■ **Zitierte Passage**:
Die WKStA ermittelt bekanntlich gegen eine Reihe aktiver und ehemaliger ÖVP-Politiker, allen voran Kanzler Sebastian Kurz wegen falscher Zeugenaussage sowie Finanzminister Gernot Blümel wegen Bestechung bzw. Bestechlichkeit im Zusammenhang mit einer Parteispende des Glücksspielkonzerns Novomatic. In allen genannten Fällen gilt die Unschuldsvermutung.

Klubchef: "politisch motivierte" Ermittlungen

ÖVP-Klubchef August Wöginger bezeichnet die Ermittlungen der WKStA gegen die ÖVP-Justizsprecherin Michaela Steinacker als "politisch motiviert". Die ÖVP werde sich das "nicht gefallen lassen". Ein Vertreter der Korruptionsstaatsanwaltschaft hatte sich zuletzt über "Störfeuer" bei den Ermittlungen gegen ÖVP-Politiker beschwert. Und: Schon vor Monaten warnte Bundeskanzler Sebastian Kurz (ÖVP) selbst vor "roten Netzwerken" in der WKStA.

"Wir sehen das auch als politisch motiviert an. Es kann nicht sein, dass hier einfach Abgeordnete oder Regierungsmitglieder herausgepickt werden, obwohl es eine Vielzahl an vergleichbaren Fällen auch bei anderen Fraktionen gibt", sagt Wöginger laut Vorabmeldung am Samstagabend in "ATV Aktuell" zu den geplanten Untreue-Ermittlungen gegen Steinacker. Die ÖVP werde sich das nicht gefallen lassen.

Allerdings geht die WKStA bei weitem nicht ausschließlich gegen ÖVP-Politiker vor: Ermittlungen wegen falscher Zeugenaussage in einem Untersuchungsausschuss gibt es auch gegen den burgenländischen SPÖ-Landeshauptmann Hans-Peter Doskozil. Und erst am Freitag wurde eine Anklage wegen Amtsmissbrauchs gegen den niederösterreichischen Asyllandesrat Gottfried Waldhäusl (FPÖ) bekannt.

Kritik von Grün, Rot und Pink

Der grüne Koalitionspartner griff am Samstagnachmittag ein: Die Attacken von Wöginger und Köstinger seien "Zeichen eines unsouveränen Umgangs mit den Ermittlungen gegen ÖVP-Politiker und Politikerinnen", sagt Sigrid Maurer, Klubobfrau der Grünen. Sie habe "volles Vertrauen dass die Staatsanwaltschaften ihrem gesetzlichen Auftrag gewissenhaft und unbeirrt nachgehen", so Maurer. Und weiter: Das Verhalten der ÖVP sei "einer bürgerlichen Partei unwürdig". Maurer fordert die ÖVP auf, die "Attacken einzustellen und zu einem seriösen und verantwortlichen Umgang mit der Justiz zurückzukehren".

Einträge aus einem Zeige-Datensatz:
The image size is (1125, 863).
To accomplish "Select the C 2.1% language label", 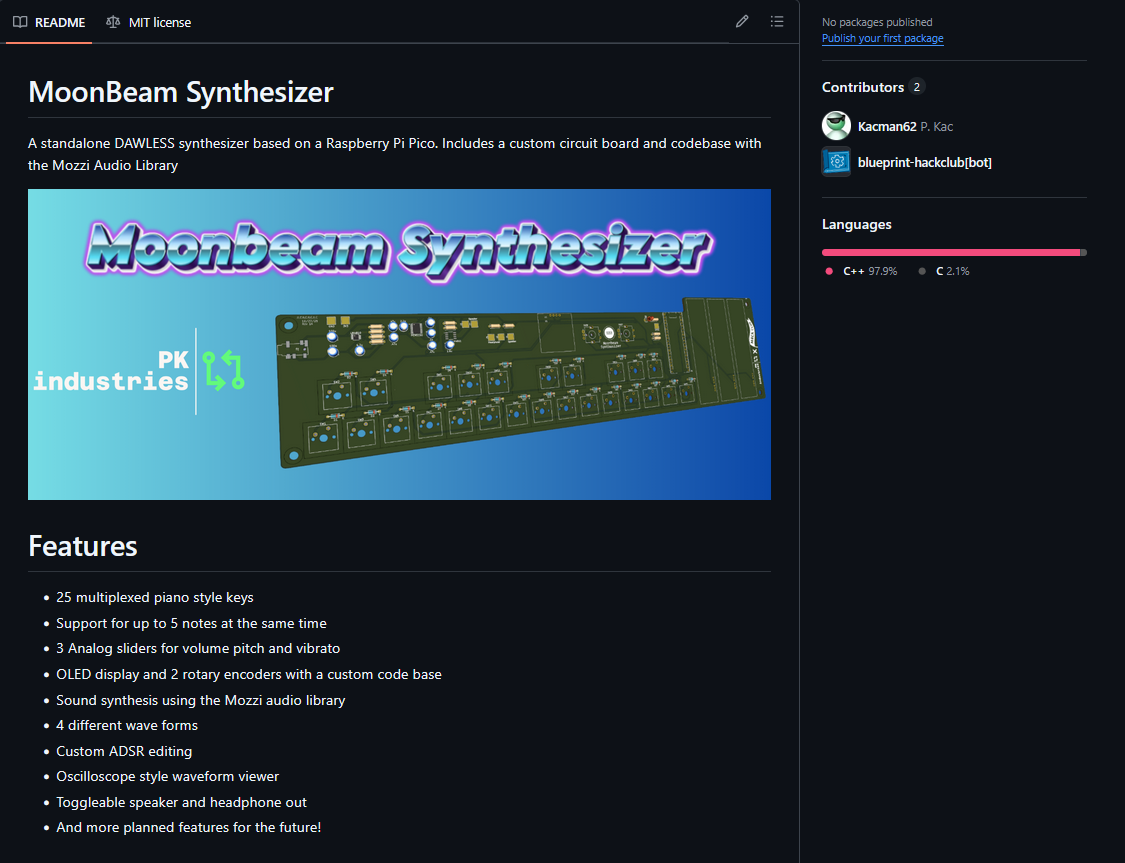I will [x=952, y=271].
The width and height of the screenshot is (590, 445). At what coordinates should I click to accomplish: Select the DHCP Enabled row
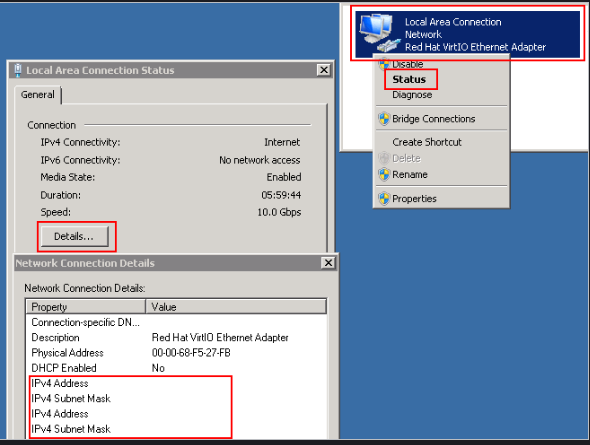pos(176,368)
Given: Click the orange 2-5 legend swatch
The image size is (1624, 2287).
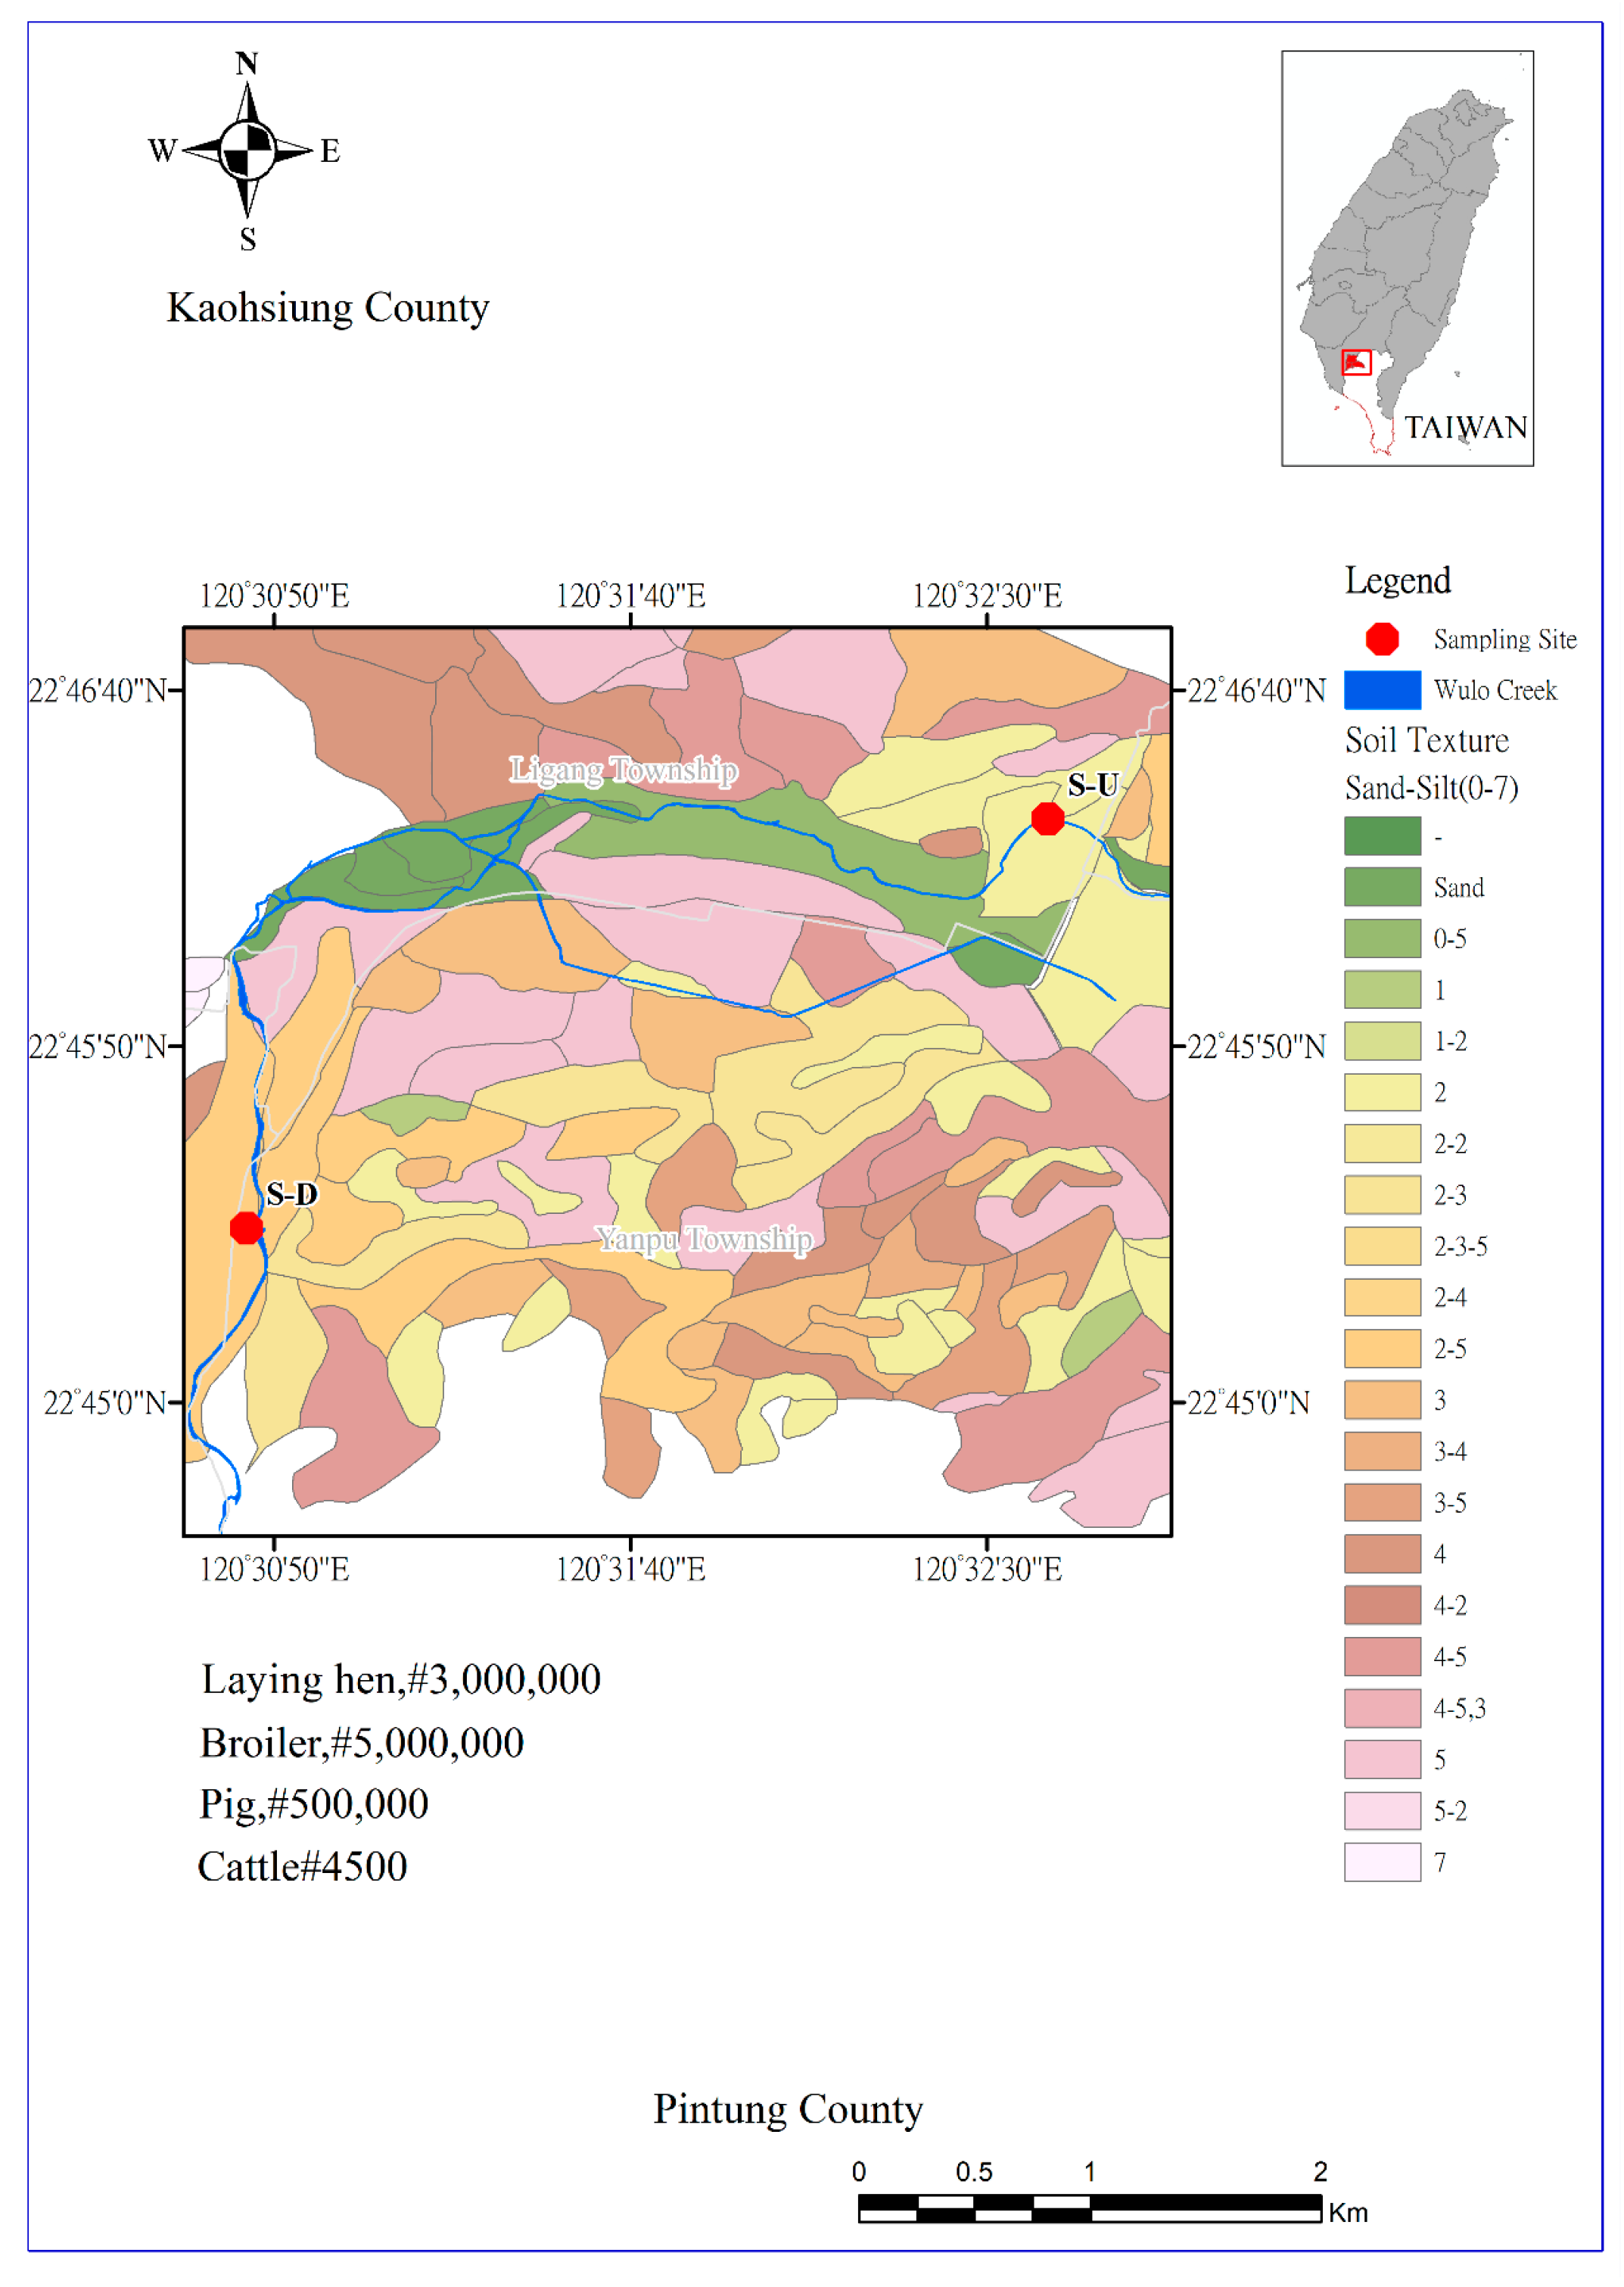Looking at the screenshot, I should [1382, 1348].
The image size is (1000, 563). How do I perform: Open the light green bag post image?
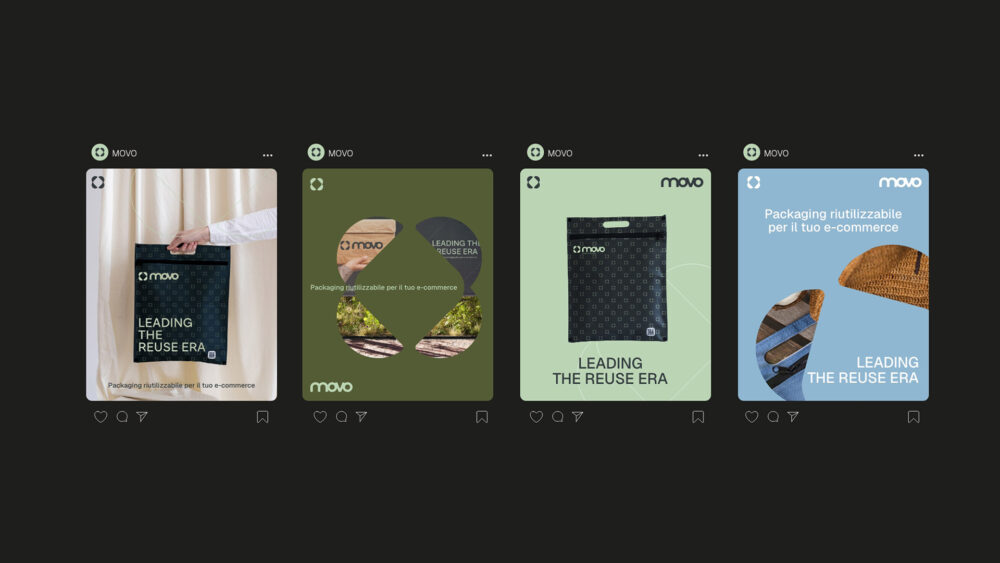615,284
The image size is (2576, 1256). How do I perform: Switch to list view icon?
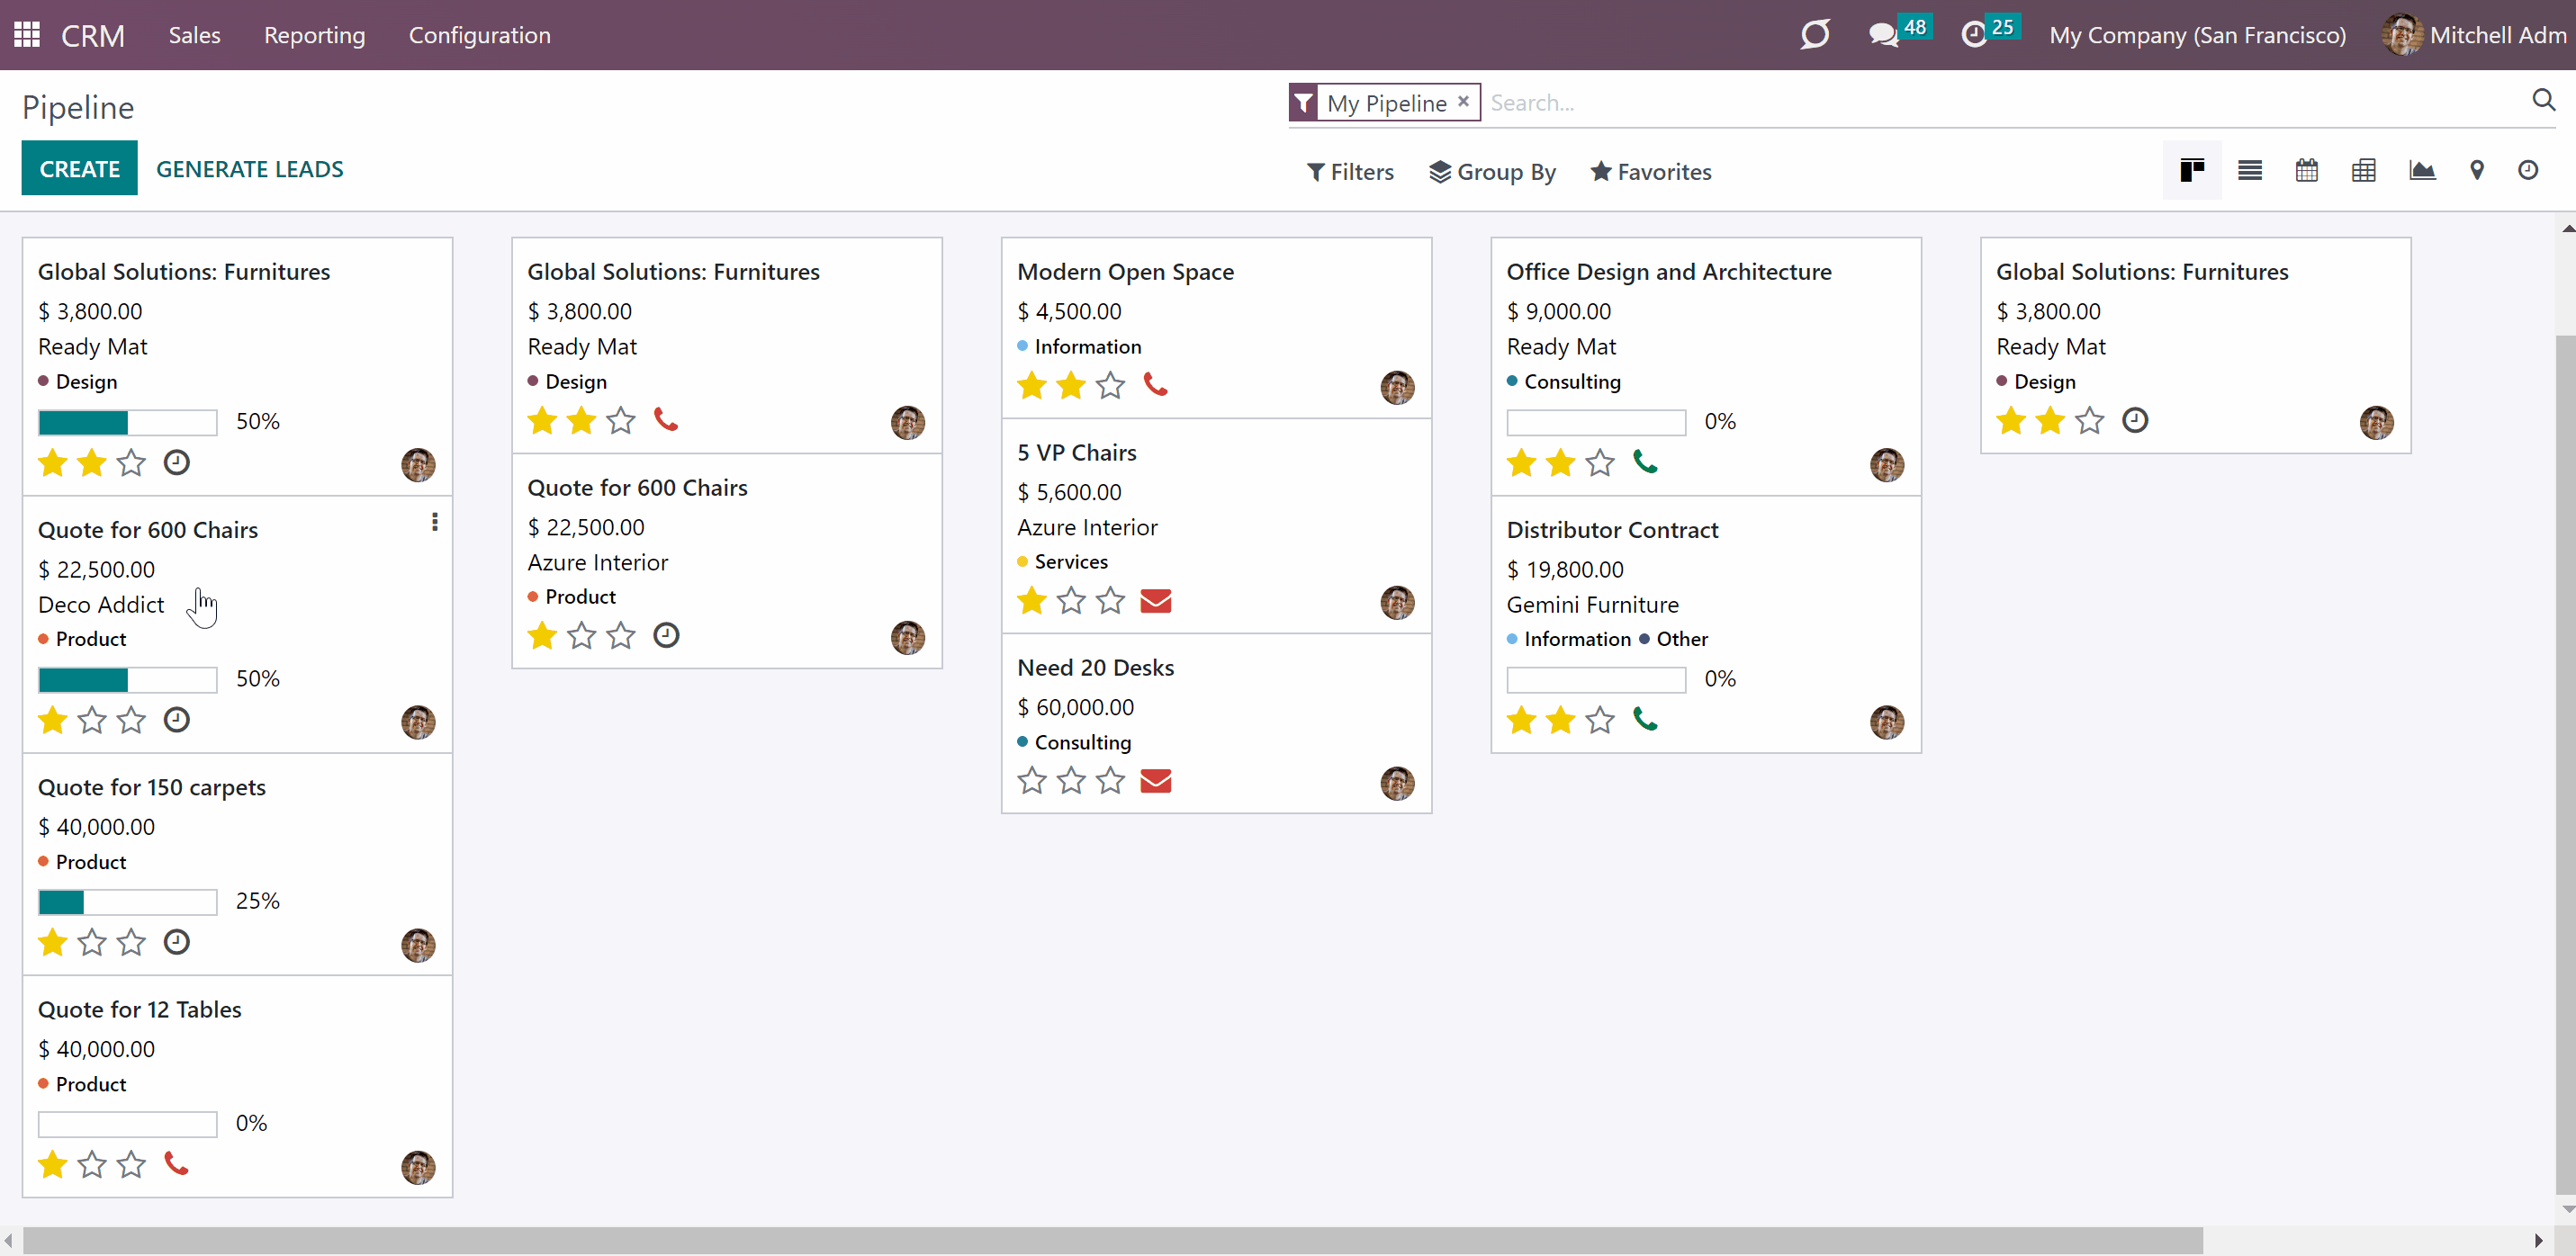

■ **Gestellte Aufgaben**:
1/ Gegen wen wurde laut der zitierten Passage am Freitag eine Anklage wegen Amtsmissbrauchs bekannt?
2/ Gib den Absatz der zitierten Passage, der mit „Der grüne Koalitionspartner griff“ beginnt, als knappe Stichpunktliste mit allen wesentlichen Fakten wieder.
3/ Übersetze folgenden Satz aus der zitierten Passage ins Englische: „Allerdings geht die WKStA bei weitem nicht ausschließlich gegen ÖVP-Politiker vor: Ermittlungen wegen falscher Zeugenaussage in einem Untersuchungsausschuss gibt es auch gegen den burgenländischen SPÖ-Landeshauptmann Hans-Peter Doskozil.“

■ **Lösungen der Aufgaben**:
1/ Gegen den niederösterreichischen Asyllandesrat Gottfried Waldhäusl (FPÖ).

2/
- Die Grünen als Koalitionspartner reagierten am Samstagnachmittag.
- Sigrid Maurer, Klubobfrau der Grünen, bezeichnet die Attacken von Wöginger und Köstinger als Zeichen eines unsouveränen Umgangs mit den Ermittlungen gegen ÖVP-Politikerinnen und -Politiker.
- Sie hat volles Vertrauen, dass die Staatsanwaltschaften ihrem gesetzlichen Auftrag gewissenhaft und unbeirrt nachgehen.
- Das Verhalten der ÖVP nennt sie einer bürgerlichen Partei unwürdig.
- Sie fordert die ÖVP auf, die Attacken einzustellen und zu einem seriösen und verantwortlichen Umgang mit der Justiz zurückzukehren.

3/ However, the WKStA is by no means proceeding exclusively against ÖVP politicians: there are also investigations for false testimony before a parliamentary committee of inquiry against the SPÖ governor of Burgenland, Hans-Peter Doskozil.